In the context of chemical information theory, these five propositions are to be interpreted within the integrative meta-languages of science. Within the context of organic mathematics, these five propositions connect the scientific symbol systems with the magnitudes of quantities that are composed into the corporeal identities. The nature of logical rules of associativity varies with the generating functions of the grammar of the meta-languages. The grammars of the symbol systems connect the inanimate terms with the animate terms. The generative logics of the formation operators working on electromagnetic particles fuel the associations among the meta-languages. The natural forms originate in the distribution of attractive and repulsive forces among the electrical charges.
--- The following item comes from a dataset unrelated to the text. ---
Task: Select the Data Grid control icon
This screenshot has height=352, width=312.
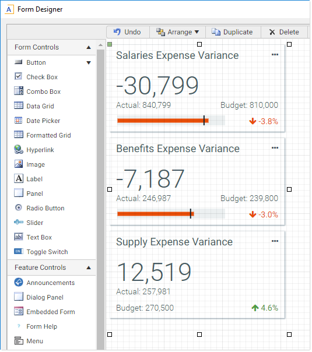Action: tap(19, 105)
The extensions from the invisible to the visible are cumulative additions of electromagnetic parts to atomic numbers, atomic numbers to molecular numbers, molecular numbers to cellular numbers and the cellular numbers to the number of parts of a visible organism. The identities of these numbers can be arranged to create a “number spine” for the quantities defined for the identity terms of each meta-language. That is, an identity term connotes a unit in a specific meta-language such that the prior identities denote a specific quantity in the emergent identity. In simpler terms, this represents a many-to-one mapping from a collection of identities to a new identity (with its emergent properties. The denotation of an identity is a name and a quantity within a meta-language). The notion of a union of identities connotes logical associativity in the Lesniewski’s sense of part-whole relations. The nature of logical associativity (formative operators) varies with the generating functions of the grammar of the meta-languages.